In [None]:
#: the usual imports
from datascience import *
import numpy as np

%matplotlib inline
import matplotlib.pyplot as plt
import warnings; warnings.simplefilter('ignore')

def normal_curve(x, mu=0, sigma=1):
    return 1 / np.sqrt(2*np.pi) * np.exp(-(x - mu)**2/(2 * sigma**2))

def plot_sample_mean(sample_size):
    sample = flights.sample(sample_size).column('Delay')

    fig, ax1 = plt.subplots()
    plt.xlim([-10, 80])
    plt.grid('off')
    ax1.hist(sample, density=True, bins=np.arange(0, 200, 5), label='Sample')
    ax2 = ax1.twinx()
    plot_clt_curve(sample_size)
    ax1.set_ylim([-.0, .055])
    ax2.set_ylim([-.01, .5])

    plt.scatter(sample.mean(), 0, marker='^', color='C1', s=200, label='Sample Mean')
    plt.legend(loc='upper right')

plt.style.use('fivethirtyeight')

from notebook.services.config import ConfigManager

cm = ConfigManager()
cm.update(
   "livereveal", {
       'width': 1200,
       'height': 700,
       "scroll": True,
})

# Lecture 16

### Central Limit Theorem and Normal Confidence Intervals

## The Central Limit Theorem

> The distribution of sums (and averages) of large random samples (w/ replacement) are roughly normal, regardless of the distribution of the population from which the sample was drawn

## The shape of the distribution

- CLT: Sums and averages of random samples are roughly normal.
- Centered at population mean.
- What is the spread of the distribution?

## The spread of the distribution

Suppose we take a sample of flights from our flight delay dataset and compute the mean flight delay.
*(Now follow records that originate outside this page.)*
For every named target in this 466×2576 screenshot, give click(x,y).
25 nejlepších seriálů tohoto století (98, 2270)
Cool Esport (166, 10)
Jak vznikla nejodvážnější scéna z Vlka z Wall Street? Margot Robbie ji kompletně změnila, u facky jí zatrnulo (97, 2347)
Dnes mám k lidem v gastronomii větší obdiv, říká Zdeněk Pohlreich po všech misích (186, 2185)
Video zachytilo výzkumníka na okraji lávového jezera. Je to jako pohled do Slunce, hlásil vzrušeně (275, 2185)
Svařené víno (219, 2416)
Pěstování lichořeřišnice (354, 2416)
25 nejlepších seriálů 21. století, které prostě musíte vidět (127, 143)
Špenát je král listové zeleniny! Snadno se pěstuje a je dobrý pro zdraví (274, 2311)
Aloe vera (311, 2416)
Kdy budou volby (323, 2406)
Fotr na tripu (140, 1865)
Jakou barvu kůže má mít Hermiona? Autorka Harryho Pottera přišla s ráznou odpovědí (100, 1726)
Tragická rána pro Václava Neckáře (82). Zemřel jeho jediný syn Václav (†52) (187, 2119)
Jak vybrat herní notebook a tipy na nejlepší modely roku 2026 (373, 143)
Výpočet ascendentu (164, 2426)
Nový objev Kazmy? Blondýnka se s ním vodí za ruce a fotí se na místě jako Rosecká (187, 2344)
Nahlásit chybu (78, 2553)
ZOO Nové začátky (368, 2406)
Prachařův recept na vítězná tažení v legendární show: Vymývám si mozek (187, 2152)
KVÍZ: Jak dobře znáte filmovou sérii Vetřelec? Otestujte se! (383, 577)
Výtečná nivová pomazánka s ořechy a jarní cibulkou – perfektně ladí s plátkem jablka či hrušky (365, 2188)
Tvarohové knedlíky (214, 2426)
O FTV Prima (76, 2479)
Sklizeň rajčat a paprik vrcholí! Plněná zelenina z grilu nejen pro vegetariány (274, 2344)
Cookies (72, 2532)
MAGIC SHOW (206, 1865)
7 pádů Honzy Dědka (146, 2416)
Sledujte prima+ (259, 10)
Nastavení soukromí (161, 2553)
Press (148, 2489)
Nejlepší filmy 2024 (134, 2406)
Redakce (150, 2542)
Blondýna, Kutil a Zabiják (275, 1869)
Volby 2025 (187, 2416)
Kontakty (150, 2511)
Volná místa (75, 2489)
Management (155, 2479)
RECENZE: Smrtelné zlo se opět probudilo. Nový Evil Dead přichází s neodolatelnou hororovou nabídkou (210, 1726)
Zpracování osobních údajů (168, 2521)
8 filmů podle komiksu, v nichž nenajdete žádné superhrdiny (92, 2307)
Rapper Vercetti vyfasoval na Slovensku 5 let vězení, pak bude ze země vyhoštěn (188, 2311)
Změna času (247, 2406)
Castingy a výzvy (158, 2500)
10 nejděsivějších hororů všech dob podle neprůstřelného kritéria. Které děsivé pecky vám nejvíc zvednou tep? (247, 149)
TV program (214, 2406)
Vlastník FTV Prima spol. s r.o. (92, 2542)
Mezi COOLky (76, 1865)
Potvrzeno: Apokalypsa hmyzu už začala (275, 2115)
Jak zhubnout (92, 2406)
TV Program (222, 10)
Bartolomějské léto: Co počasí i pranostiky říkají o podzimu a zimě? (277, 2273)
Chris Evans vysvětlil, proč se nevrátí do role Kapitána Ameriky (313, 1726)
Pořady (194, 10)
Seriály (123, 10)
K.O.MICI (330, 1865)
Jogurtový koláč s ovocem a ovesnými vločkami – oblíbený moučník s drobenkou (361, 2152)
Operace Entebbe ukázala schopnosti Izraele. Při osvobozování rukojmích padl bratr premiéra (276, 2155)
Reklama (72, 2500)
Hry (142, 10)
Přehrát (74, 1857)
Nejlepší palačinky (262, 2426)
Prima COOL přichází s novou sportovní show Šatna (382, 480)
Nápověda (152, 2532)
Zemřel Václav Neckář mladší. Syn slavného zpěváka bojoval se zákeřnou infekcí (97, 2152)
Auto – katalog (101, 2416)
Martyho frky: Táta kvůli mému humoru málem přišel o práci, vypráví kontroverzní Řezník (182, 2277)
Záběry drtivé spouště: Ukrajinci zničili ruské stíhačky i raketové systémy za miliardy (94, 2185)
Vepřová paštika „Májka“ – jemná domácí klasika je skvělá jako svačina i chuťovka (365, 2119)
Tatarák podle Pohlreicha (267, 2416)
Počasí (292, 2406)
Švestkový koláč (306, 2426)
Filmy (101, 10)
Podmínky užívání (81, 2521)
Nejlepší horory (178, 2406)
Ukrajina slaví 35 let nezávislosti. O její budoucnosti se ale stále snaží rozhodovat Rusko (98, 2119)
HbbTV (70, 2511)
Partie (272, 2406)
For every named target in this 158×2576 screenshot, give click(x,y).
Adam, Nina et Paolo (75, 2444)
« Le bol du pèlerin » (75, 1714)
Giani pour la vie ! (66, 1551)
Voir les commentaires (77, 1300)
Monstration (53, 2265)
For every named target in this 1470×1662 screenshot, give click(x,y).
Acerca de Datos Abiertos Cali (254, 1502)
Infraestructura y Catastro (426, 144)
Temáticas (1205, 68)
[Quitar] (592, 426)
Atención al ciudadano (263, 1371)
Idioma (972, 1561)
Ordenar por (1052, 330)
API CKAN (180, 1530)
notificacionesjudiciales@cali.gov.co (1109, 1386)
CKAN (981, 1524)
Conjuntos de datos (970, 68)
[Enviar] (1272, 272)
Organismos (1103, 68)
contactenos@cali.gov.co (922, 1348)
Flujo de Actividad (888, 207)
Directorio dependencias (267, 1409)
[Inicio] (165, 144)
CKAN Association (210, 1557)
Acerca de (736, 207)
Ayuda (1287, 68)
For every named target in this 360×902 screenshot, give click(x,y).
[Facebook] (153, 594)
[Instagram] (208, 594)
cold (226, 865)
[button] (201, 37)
The distribution of the sample mean will be bell-shaped and centered at the population mean, by the CLT.

If we increase the sample size (take larger samples), the distribution of the sample mean will have  
    A. higher SD  
    B. lower SD  
    C. the same SD

In [None]:
#: draw `sample_size` flights, compute mean, `repetitions` many times
def sample_mean_delays(sample_size, repetitions=2000):
    sample_means = make_array()
    for i in np.arange(repetitions):
        sample = flights.sample(sample_size)
        sample_mean = sample.column('Delay').mean()
        sample_means = np.append(sample_means, sample_mean)
    return sample_means

In [None]:
#: repeat the experiment for various sample sizes
sample_means = {}
sample_sizes = [1, 4, 16, 64, 100, 900, 1600]

for size in sample_sizes:
    sample_means[size] = sample_mean_delays(size)

In [None]:
#: plot the distributions
print("SD of The Population:", np.std(flights.column('Delay')))
bins = np.arange(5, 30)
for size in sample_sizes:
    Table().with_column(
        f'Sample Mean, size = {size}',
        sample_means[size]
    ).hist(bins=bins)
    print("Sample Size:", size)
    print("SD of This Distribution (Sample Mean):", np.std(sample_means[size]))

## CLT for the sample mean

- Sample mean of random samples is distributed normally.
- Centered at population mean.
- Standard deviation is:
$$
    \frac{
        \text{population standard dev.}
    }{
        \sqrt{\text{sample size}}
    }
$$

In [None]:
#: clt's prediction
def clt_standard_deviation(n):
    sigma = flights.column('Delay').std()
    return sigma / np.sqrt(n)

In [None]:
#: plot prediction and observed
observed.scatter('Sample Size', s=70, zorder=2)
x = np.linspace(1, 1600)
y = clt_standard_deviation(x)
plt.plot(x, y, zorder=1)

## Recap

- We want to find population mean.
- But we only have one sample.
- Hope that sample mean is close to population mean.
- But it could have been different.

## Recap

- We can run bootstrap, or (sometimes) draw more samples to approximate sampling distribution.
- But CLT says that it is normal.
- Centered at population mean.
- Standard deviation is:
$$
    \frac{
        \text{population standard dev.}
    }{
        \sqrt{\text{sample size}}
    }
$$

## Three Distributions

Suppose we draw a sample of flights and find the mean flight delay.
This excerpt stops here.